California Family Rights Act / FMLA Retaliation Claims

Under CFRA (California Family Rights Act), an employer is generally required to grant an eligible employee’s request to take up to a total of 12 workweeks in any 12-month period for family care and medical leave. CFRA or FMLA leave may be taken because of an employee’s own serious health condition that makes the employee unable to perform the functions of the position of that employee. A “serious health condition” means “an illness, injury, impairment, or physical or mental condition” that involves either “inpatient care in a hospital, hospice, or residential health care facility” or “continuing treatment or continuing supervision by a health care provider.” (Gov. Code, ยง 12945.2(c)(8).)

Thus, for instance, such a common illness as diabetes qualifies as a “serious health condition” within the meaning of CFRA, because the definition includes any illness that involves “continuing treatment or continuing supervision by a health care provider” or a chronic serious health condition which requires periodic visits for treatment to a healthcare provider, which continues over an extended period of time and which may cause episodic rather than a continuing period of incapacity, such as asthma, diabetes, and epilepsy.
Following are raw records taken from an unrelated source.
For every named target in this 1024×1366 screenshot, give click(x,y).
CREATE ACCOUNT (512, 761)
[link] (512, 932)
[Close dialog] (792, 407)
In Dudley v. Dept. of Transportation, 90 Cal.App.4th 255 (2001), the court made it clear that it is unlawful to fire or otherwise retaliate (demote, suspend, discipline, etc..) against an employee for exercising his right to FMLA / CFRA leave. Further, the court held, the fact that an employee exhausted his leave rights before being terminated does not necessary change the fact that the termination was considered workplace retaliation and thus unlawful.